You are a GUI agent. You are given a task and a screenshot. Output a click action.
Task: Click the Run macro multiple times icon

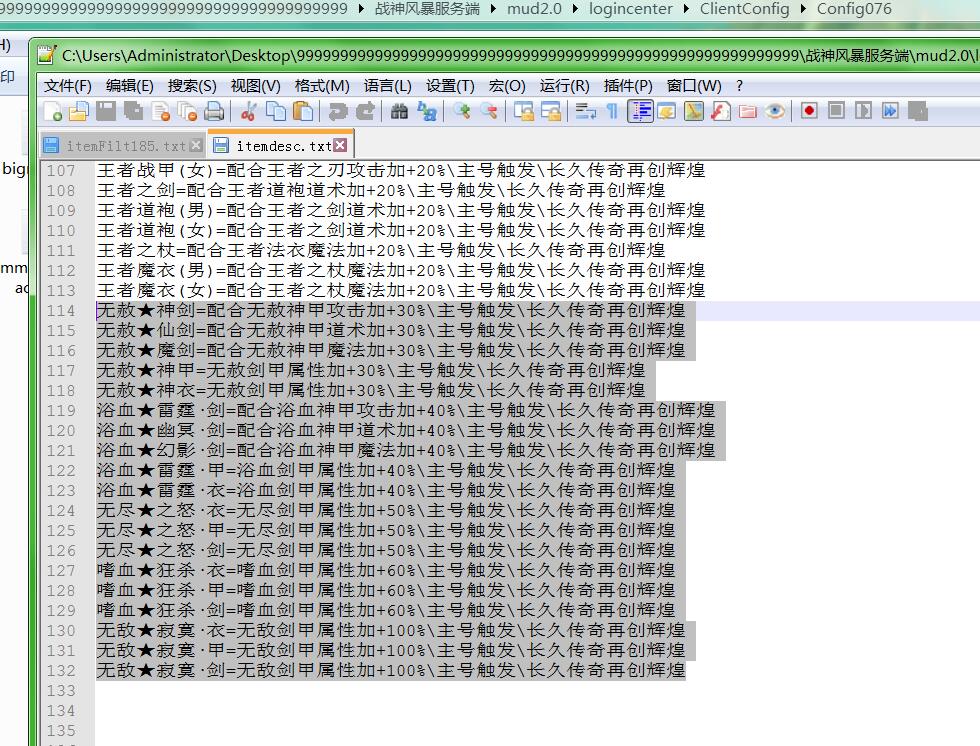pos(889,111)
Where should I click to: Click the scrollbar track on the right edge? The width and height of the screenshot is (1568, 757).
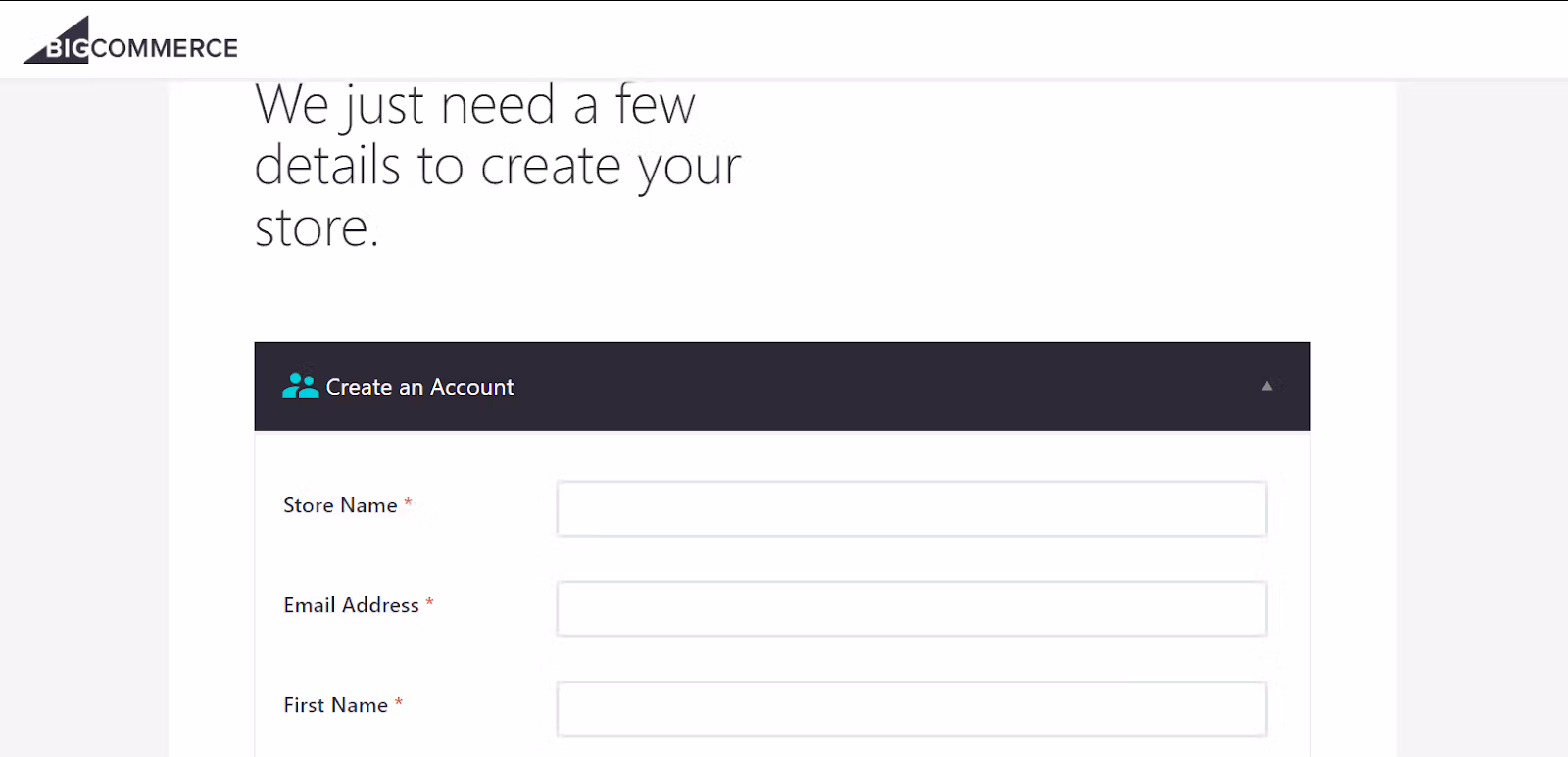click(x=1561, y=392)
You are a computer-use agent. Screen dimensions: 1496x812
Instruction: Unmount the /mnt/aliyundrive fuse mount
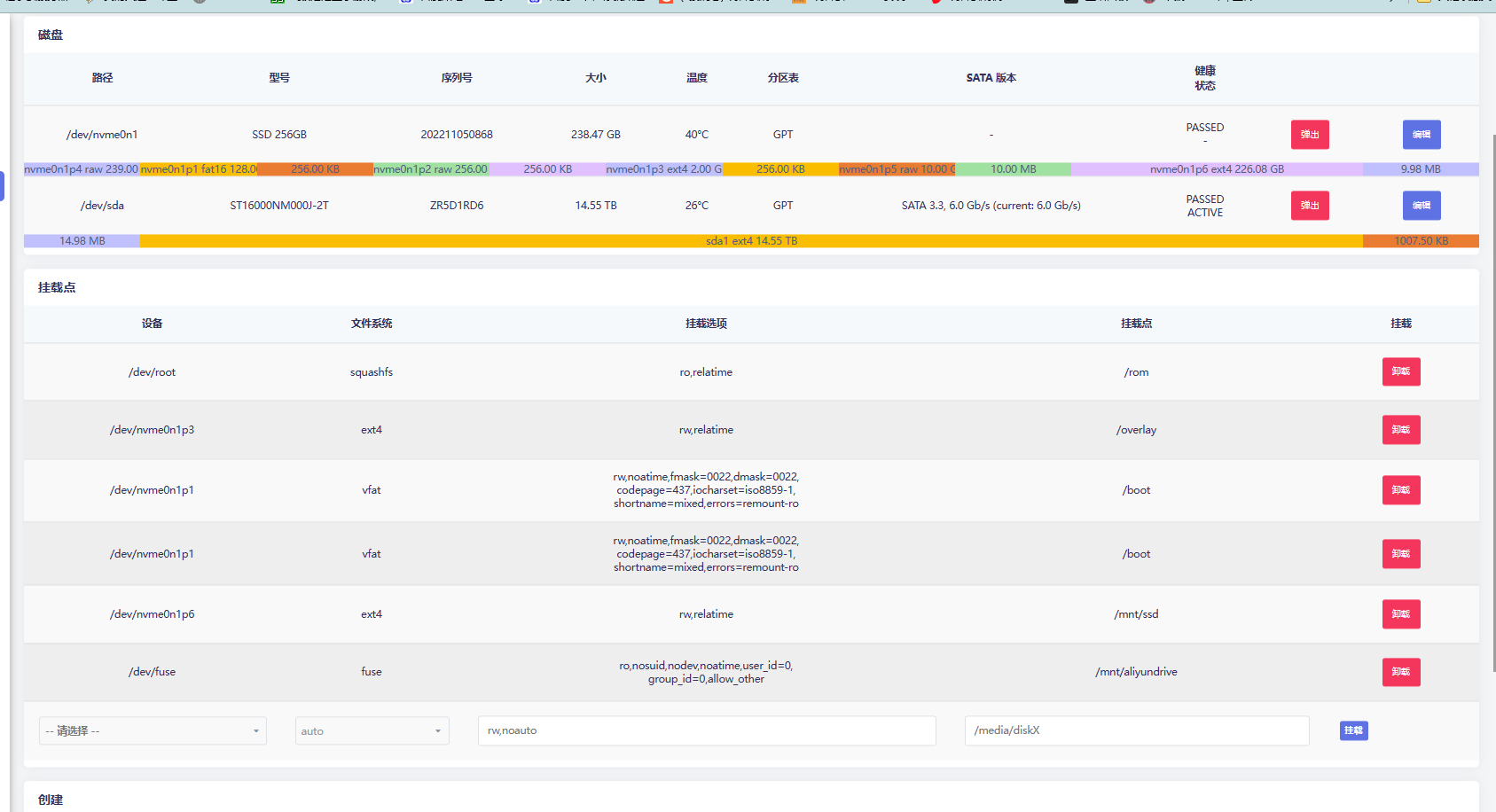[x=1400, y=672]
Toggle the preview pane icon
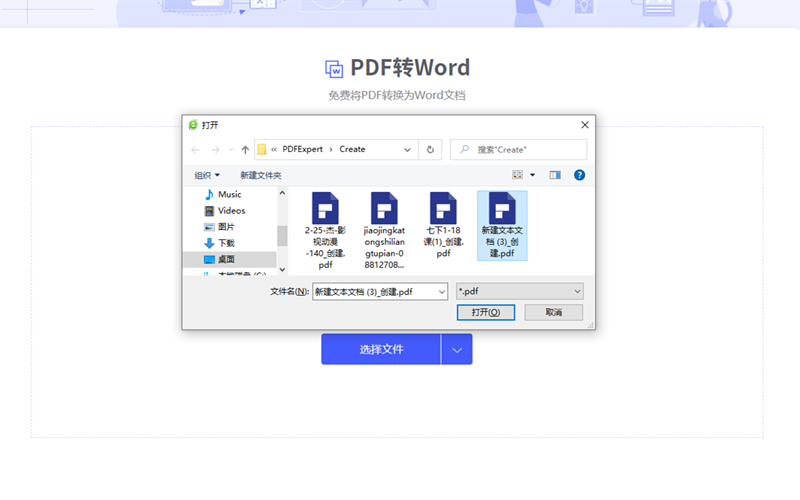Image resolution: width=800 pixels, height=500 pixels. point(555,175)
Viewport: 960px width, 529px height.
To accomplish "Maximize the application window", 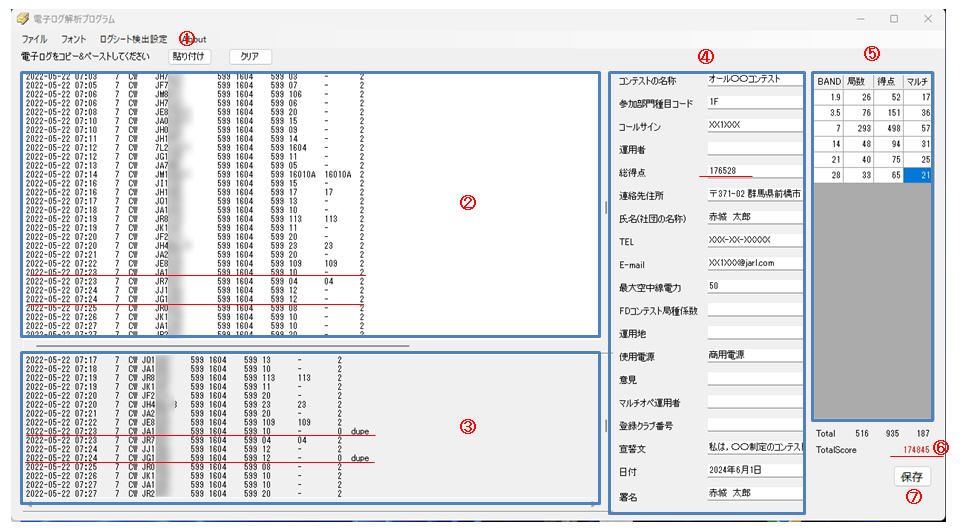I will (893, 18).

* **Work request**
What is needed is an exact copy of the lines from the beginning of the data through the line containing "You are a computer-use", both included, without any pictures.

* **Exercise solution**
You are a GUI agent. You are given a task and a screenshot. Output a click action.
Task: Click the Run macro multiple times icon

pos(889,111)
Where should I click to: Click the scrollbar track on the right edge? The width and height of the screenshot is (1568, 757).
click(x=1561, y=392)
You are a computer-use agent. Screen dimensions: 1496x812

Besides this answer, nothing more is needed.